日本共産党

2004年9月14日(火)「しんぶん赤旗」

「対テロ戦争」は米国を弱体化

撲滅に最も必要な国際協力の妨げに

米研究者が報告書で指摘


 米国のリベラル系情報誌『フォーリン・ポリシー・イン・フォーカス』(FPIF)は、9・11対米同時テロ三周年の十一日までに、9・11以後三年間のブッシュ政権の「対テロ戦争」を「失敗」だと総括し、先制攻撃戦略などの軍事力依存の対応に代わる政治的・法的対処こそが、テロの脅威を減らし米国と世界を安全にするとの報告書を発表しました。

失敗の理由

 「安全な世界の中での安全な米国」と題された報告は、「ブッシュ政権の『対テロ戦争』は、指導の大きな失敗であり、米国をより安全にするのではなく、より脆弱(ぜいじゃく)にしている」と指摘。失敗の理由として、(1)軍事的対応を過度に強調した(2)関係機関の間での情報の共有に失敗した(3)民主主義と市民的自由を掘り崩した(4)米本土の安全を掘り崩した(5)単独行動主義により国際機構を弱体化させた(6)テロを生む根本原因への対応に失敗した―の六点を挙げています。

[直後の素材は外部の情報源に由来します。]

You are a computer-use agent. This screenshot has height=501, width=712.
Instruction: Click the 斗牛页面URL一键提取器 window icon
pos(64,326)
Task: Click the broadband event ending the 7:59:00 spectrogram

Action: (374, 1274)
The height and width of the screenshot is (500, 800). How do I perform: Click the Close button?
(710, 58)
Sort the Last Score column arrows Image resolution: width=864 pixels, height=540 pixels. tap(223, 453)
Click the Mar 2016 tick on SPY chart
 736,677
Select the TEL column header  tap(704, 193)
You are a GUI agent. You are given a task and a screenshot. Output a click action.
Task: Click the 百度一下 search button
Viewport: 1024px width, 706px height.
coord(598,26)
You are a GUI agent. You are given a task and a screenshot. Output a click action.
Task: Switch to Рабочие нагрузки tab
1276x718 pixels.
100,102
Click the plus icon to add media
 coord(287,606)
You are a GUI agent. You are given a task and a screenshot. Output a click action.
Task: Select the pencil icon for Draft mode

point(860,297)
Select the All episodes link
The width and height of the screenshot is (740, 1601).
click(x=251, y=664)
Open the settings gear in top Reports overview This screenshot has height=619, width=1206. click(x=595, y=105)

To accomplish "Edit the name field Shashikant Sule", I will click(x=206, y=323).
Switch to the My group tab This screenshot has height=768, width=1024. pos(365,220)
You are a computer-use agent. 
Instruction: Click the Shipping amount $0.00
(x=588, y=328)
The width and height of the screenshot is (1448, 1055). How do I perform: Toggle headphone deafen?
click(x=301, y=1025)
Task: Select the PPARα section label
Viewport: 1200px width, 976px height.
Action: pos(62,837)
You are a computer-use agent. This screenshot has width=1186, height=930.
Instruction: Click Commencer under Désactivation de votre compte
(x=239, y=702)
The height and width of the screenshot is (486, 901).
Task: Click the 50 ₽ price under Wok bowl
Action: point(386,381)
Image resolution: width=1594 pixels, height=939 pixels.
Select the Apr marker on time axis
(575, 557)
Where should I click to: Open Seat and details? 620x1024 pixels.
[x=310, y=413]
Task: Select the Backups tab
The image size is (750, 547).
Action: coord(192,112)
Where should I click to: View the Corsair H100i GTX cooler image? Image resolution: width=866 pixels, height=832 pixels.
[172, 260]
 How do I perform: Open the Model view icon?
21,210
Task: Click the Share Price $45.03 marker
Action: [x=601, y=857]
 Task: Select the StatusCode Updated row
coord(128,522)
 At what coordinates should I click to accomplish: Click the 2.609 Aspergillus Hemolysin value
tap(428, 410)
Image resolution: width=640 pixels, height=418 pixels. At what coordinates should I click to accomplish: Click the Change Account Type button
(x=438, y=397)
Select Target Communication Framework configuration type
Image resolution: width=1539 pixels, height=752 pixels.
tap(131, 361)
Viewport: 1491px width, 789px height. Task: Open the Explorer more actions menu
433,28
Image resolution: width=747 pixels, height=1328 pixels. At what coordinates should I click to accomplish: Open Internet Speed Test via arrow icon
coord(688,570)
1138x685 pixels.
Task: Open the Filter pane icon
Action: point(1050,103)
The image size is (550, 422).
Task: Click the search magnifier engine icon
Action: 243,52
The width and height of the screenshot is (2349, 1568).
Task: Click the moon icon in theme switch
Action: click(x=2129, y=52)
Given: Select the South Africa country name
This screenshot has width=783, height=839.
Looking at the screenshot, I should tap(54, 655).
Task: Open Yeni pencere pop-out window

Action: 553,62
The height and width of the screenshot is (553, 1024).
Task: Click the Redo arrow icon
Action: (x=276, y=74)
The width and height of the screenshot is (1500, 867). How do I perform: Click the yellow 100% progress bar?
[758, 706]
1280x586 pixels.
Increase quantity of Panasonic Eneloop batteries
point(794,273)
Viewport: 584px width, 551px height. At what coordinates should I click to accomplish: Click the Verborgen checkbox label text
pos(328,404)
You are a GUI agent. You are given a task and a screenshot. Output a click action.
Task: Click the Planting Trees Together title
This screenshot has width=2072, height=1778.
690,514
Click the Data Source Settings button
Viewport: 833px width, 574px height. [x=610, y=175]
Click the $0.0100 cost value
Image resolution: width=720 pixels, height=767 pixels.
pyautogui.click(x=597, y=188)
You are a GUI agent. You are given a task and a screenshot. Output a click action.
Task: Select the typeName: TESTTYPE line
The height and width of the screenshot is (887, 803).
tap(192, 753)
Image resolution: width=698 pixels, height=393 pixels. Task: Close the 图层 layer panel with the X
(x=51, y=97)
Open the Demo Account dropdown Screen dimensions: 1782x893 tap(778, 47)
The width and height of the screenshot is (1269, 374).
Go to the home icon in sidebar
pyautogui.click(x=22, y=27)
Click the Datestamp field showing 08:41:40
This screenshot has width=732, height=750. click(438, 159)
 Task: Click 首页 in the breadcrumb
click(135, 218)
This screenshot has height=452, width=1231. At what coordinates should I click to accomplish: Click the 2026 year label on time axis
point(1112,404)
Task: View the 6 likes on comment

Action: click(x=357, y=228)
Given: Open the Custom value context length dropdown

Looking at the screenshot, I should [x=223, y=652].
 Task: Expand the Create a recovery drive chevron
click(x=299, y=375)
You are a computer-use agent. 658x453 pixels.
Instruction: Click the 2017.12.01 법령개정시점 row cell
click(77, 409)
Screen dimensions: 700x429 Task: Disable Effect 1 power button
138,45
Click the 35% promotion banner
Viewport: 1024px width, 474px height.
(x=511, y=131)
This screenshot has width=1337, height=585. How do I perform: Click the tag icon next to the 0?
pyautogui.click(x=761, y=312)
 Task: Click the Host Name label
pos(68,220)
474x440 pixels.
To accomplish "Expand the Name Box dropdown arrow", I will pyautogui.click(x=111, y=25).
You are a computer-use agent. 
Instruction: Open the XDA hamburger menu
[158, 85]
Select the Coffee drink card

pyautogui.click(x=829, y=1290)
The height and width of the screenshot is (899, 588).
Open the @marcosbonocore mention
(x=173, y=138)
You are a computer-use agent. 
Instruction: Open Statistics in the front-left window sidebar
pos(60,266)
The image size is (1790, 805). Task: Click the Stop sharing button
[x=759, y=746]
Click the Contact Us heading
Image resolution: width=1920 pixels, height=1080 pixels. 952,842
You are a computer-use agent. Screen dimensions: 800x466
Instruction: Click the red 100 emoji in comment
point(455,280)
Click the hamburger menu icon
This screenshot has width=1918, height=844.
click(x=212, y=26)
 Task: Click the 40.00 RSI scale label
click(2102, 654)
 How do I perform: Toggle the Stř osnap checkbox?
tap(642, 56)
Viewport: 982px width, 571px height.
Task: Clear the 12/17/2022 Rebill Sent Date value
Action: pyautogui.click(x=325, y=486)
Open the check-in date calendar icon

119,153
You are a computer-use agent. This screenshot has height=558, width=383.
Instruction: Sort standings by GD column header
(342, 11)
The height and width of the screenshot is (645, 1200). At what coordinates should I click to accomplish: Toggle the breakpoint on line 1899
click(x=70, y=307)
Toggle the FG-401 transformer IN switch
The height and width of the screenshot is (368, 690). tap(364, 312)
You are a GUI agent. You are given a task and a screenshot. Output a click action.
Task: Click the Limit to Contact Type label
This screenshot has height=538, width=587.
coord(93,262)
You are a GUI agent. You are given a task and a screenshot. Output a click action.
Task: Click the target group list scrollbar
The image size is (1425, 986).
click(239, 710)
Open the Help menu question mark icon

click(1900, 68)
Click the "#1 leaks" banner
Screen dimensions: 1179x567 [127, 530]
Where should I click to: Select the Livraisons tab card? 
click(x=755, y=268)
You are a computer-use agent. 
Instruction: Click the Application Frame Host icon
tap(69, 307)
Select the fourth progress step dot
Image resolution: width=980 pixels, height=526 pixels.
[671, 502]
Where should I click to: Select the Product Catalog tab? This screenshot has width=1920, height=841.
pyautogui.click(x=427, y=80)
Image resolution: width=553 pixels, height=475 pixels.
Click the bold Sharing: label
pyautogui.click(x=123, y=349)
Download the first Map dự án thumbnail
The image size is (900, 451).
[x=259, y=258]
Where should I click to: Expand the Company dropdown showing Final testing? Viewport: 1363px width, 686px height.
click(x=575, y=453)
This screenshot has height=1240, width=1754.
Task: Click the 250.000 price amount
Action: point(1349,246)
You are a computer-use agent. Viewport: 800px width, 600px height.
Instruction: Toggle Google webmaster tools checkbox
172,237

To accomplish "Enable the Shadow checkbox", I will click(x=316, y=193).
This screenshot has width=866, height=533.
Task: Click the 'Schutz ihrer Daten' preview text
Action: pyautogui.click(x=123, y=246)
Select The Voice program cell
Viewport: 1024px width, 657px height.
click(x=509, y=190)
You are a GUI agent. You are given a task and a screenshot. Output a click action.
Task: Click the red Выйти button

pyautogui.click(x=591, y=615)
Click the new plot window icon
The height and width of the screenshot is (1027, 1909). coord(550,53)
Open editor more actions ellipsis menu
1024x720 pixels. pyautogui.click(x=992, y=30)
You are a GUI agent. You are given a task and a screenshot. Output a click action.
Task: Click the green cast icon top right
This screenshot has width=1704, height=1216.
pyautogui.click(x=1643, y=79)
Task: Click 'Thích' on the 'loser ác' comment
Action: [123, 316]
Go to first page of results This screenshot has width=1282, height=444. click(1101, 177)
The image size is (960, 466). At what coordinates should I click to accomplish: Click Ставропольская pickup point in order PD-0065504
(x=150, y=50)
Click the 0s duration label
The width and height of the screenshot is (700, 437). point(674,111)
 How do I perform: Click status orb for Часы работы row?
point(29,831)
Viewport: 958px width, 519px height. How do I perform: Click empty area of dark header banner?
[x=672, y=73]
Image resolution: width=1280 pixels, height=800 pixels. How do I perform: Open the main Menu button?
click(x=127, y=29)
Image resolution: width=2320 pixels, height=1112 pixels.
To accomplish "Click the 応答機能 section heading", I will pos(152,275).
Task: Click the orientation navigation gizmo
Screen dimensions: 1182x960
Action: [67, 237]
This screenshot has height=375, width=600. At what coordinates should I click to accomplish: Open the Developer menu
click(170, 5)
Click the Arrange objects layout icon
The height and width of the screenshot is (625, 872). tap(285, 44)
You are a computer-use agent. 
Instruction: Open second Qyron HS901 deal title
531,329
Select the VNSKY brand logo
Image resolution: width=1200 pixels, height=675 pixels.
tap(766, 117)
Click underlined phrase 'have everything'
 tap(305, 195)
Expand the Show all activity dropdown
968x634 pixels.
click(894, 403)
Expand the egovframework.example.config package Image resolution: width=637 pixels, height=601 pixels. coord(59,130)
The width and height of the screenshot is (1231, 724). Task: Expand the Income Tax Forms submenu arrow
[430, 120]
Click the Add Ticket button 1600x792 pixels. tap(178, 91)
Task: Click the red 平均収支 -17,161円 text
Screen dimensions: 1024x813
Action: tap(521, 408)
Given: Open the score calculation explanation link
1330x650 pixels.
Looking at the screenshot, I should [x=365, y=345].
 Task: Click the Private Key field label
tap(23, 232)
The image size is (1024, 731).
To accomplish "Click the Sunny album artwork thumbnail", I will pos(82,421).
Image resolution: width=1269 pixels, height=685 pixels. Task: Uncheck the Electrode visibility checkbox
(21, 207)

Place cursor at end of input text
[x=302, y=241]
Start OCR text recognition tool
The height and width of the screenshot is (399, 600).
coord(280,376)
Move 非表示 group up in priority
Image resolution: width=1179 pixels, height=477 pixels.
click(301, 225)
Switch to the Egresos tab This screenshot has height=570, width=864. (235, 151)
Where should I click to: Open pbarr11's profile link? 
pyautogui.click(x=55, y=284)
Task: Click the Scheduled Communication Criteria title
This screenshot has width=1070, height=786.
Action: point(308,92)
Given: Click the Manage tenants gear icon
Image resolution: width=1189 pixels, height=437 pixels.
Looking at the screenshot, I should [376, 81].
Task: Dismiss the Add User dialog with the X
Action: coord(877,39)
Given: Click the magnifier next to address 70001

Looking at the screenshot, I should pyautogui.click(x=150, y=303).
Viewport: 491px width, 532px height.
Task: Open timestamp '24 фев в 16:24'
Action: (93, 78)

 報告は、テロ対策には軍事力が限定的な役割しか果たせないにもかかわらず、ブッシュ政権がテロへの対応を「対テロ世界戦争」と位置付けたこと自体が誤りだと強調。この位置付けにより、「勝利の性格が不明確になり、際限のない紛争と軍事化への破壊的な悪循環をもたらす」危険があると警告しています。

 報告は、特に先制攻撃を中心戦略として宣言することにより、米国は「国際法を無視してでも軍事力を使いたくてたまらない国だ」とのイメージを広げ、テロ撲滅に最も必要な国際協力の妨げになっていると述べています。

軍事費が増大

 また▽国際テロ組織アルカイダとのたたかいでの大きな成果は「情報面での国際協力や米国内での警察などの調査」によるものだった▽「対テロ戦争」の名で軍事費が大幅に増大したが、本土安全保障やテロ対策に関連する予算は増加分の三分の一にすぎず、他はテロと無関係だった―などの現実をついています。

 テロの根本原因に関して報告は、ブッシュ政権はアフガニスタンでタリバン政権打倒の軍事行動には熱心だったが、同国再建には乗り気でないと指摘。▽一九七九年のソ連のアフガン軍事介入後に米国が反政府勢力を軍事支援したものの、その後は放棄したのと「同じ過ちを繰り返している」▽その無策ぶりが同国でアルカイダが勢力を伸ばす状況を生んだ―とし、米国の長期戦略の欠如を批判しています。

原因除去提起

 「対テロ戦争」への対案として報告は、(1)外国での戦争でなく第一に米本土の安全を強化する(2)テロリストに責任を負わせる国際的・国内的法体系を強化する(3)国の内外で民主主義を守り促進する(4)テロを生む根本原因を除去する―ことを提起しています。

 (4)に関連して報告は、「ブッシュ政権がアルカイダのような国際テロによる脅威の本質を理解できていない」と指摘。「テロリズムは、ある政治目標を達成するための特殊な種類の暴力行為」なのだから、「一つのテロ行為がどんなに恐ろしいものであっても、それを超えて、国際テロを生む社会経済的・政治的・軍事的背景を探る必要がある」と述べています。

 テロの政治的土壌として、(1)抑圧的な政治体制(2)破たん国家(3)貧困と不平等(4)「抑圧的政権との同盟の利用も含めて世界支配の地位を制度化しようとする米国の努力」を列挙。これらの除去が求められるとしています。

 この報告は、マイケル・クレア教授ら二十三人の研究者からなるプロジェクトチームのもと、FPIF誌のジョン・ガーシュマン共同編集長らが執筆しました。